TRAIL is a promising anticancer protein because it induces cell death in a wide range of cancers while sparing normal cells, but its therapeutic benefit is limited because of undesirable drug properties, such as a short half-life, difficult and expensive production, the need to give as intravenous infusion and poor penetration into certain tissues like the brain, El-Deiry said.

“This prompted us to look for better options for therapeutics that can kill tumor cells,” he said.

In the new study, El-Deiry and his team analyzed gene activity and protein levels in nine tumor types treated with ONC201, a drug given as a pill now being tested in clinical trials. The details of how ONC201 works have been under intense study.  El-Deiry’s group discovered that ONC201 triggers an increase not only in TRAIL, but also TRAIL receptor abundance leading to tumor cell death through the integrated stress response that tumor cells normally use to survive. But when over-activated by a drug like ONC201, the tumor cells are blocked from growing and/or are killed.

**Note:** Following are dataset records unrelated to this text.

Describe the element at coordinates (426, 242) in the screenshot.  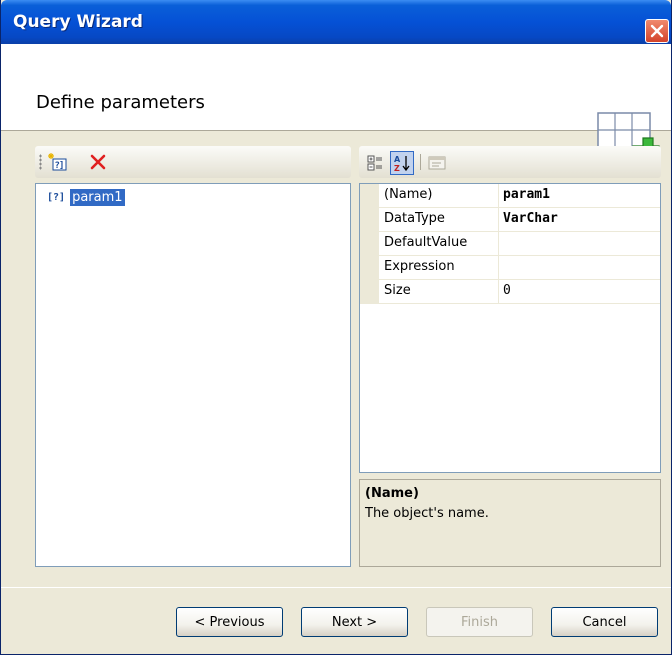
I see `property-name: DefaultValue` at that location.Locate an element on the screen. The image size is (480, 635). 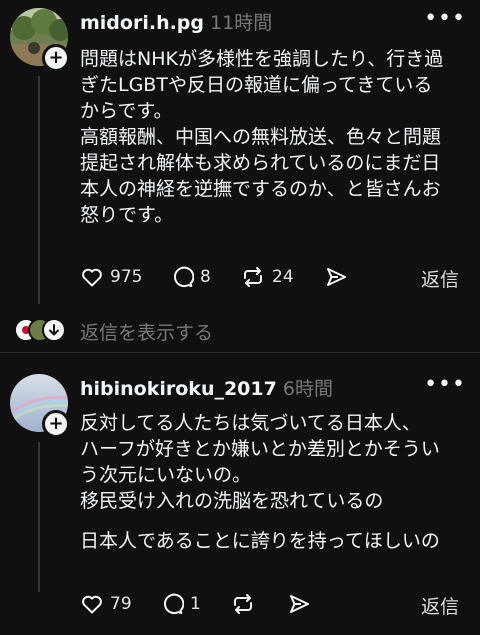
post-line: 反対してる人たちは気づいてる日本人、 is located at coordinates (250, 423).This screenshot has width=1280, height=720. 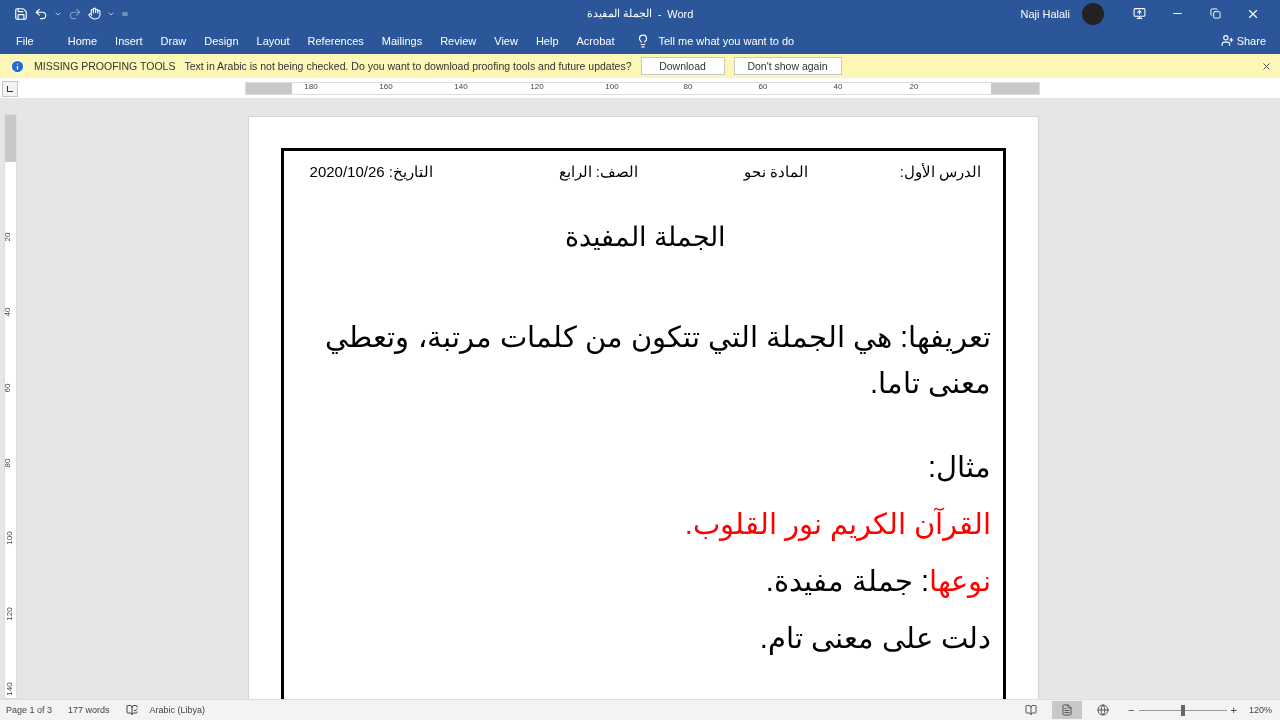 I want to click on monitor-icon, so click(x=1139, y=14).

The new insight is that ONC201 pushes the integrated stress response too far, causing tumor cells to stop dividing and/or die. One protein in particular called ATF4 is stimulated and plays a critical role in ONC201’s anticancer activity. In essence, ONC201 delivers a double whammy to tumor cells, which may explain why it has such broad-spectrum anticancer activity, El-Deiry said.

Moving forward, the study has several clinical implications. For one, solid tumors or myeloma cells that normally create large amounts of protein during growth are predicted to be particularly sensitive to ONC201. The integrated stress response is often activated in these cells, and ONC201 may push them over the edge.

“Knowing how ONC201 works helps us look for its effects in patient’s tumor cells that have been treated,” El-Deiry said. “Looking in a tumor or liquid biopsy before and after treatment may help predict who is most likely to benefit.”

El-Deiry said, “We are optimistic that through basic and clinical research with ONC201, our findings will lead to improved TRAIL-based therapies for individual cancer patients in the future.”

“ONC201 kills solid tumor cells by triggering an integrated stress response dependent on ATF4 activation by specific eIF2α kinases,” Authors: C. Leah B. Kline, A. Pieter J. Van den Heuvel, Joshua E. Allen, Varun V. Prabhu, David T. Dicker, Wafik S. El-Deiry, Science Signaling.